I may have learned that some friendships change for many different reasons, but there are always ones we hope never do.
Friendships Require A Lot Of Give And Take
Friendships require a lot of give and take and they come in many different shapes and sizes. Friends mean a lot to us and will always hold a special place in our hearts even if that is now only for the memories we shared at the time we spent time together.
We have three types of friends at some point in our lives:
- Friends for a reason
- Friends for a season
- Friends for a lifetime
Each one has taught me at least something good or bad. Even if life has changed the relationship. Or we grew apart. Our friends were taken from us. Or the friendship simply fades. All are equally special and important in their own unique way and should never be taken for granted.
Can We Stop A Friendship Going Out Of Style?
Experiences we have with others can affect us at any age. We all struggle to keep friendships going, and no matter what age we are, we all feel that pain when a friendship goes out of style.
It can be difficult to reach out to a friend we valued if a lot of time has passed since we last spoke or saw them, but many times it’s our brain tricking us with stories that make us think we don’t have any alternative options than to let the friendship go.
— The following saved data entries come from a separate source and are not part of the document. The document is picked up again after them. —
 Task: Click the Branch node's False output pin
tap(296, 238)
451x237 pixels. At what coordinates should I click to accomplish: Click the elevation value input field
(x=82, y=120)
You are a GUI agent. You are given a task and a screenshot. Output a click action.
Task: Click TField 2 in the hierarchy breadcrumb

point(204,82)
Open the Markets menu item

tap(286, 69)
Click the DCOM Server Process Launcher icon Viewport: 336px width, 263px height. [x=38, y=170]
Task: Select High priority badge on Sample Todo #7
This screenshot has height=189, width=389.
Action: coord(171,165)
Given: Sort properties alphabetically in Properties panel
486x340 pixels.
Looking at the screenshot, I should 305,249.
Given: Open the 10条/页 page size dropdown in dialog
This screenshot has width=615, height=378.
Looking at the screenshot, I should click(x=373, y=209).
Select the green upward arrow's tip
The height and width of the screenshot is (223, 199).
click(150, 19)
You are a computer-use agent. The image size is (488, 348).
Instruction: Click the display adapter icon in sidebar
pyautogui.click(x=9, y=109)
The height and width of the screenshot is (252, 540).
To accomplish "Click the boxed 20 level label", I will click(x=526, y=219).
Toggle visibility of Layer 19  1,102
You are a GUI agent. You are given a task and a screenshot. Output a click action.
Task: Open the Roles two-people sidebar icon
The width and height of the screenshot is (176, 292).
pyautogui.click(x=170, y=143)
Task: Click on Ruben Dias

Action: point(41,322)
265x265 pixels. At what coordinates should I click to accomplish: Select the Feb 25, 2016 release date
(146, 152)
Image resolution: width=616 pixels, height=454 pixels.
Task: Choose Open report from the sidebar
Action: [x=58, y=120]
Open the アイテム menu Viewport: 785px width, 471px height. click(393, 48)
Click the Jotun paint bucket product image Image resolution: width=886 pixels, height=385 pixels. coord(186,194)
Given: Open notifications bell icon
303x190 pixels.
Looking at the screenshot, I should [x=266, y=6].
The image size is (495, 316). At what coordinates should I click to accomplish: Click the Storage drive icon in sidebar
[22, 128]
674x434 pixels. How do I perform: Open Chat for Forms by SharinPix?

But we do have a choice if we want to take it. Sometimes, in certain circumstances, we do have control of how we keep those we love in our lives.
- “Oh, it has been way too long, it would be weird now to just reach out.”
- “Because of what happened , they won’t want to be friends, or they aren’t worth being friends with.”
- “We did mean things or pushed each other away, I’m scared how they will react to me reaching out.“
- “They’re probably too busy, or don’t have time for me, or we’ve changed too much.”
If there has been a fallout, or time has passed, we pushed them away or life was just hectic. We can stop the stories in our head increasing that fear of making the first move. The truth is, we have the power to decide who we want in our lives. Yes, we could take the risk and it be met with no response. But I’ve learned it’s worse to not take the risk and let a friendship I valued fade, than it is to reach out.
Friendships Which We Think Will Never Go Out Of Style, Sometimes Do
It’s ok for friendships to maybe grow apart. We aren’t here to be in everyone’s pockets and sometimes friendships like relationships sadly come to an end. Some friendships we think will never go out of style, sometimes do. And there are so many reasons for that, and none of them make it any less painful.
So when you next feel sad that you’ve lost contact with a friend, don’t’ let fear be a reason for reaching out to them. And if the friendship really is over, think of the memories you made together. Because even if it was just for a time, our friendships are treasures we carry forward in the years ahead.
I’m lucky to have made so many friends over the last 38 years. And I’d like to thank them all, past and present. You’ve all taught me in one way or another important lessons that have carried me through to this point of my life. I have cared for each and every one of you. Distance, time or changes in circumstances won’t ever change that.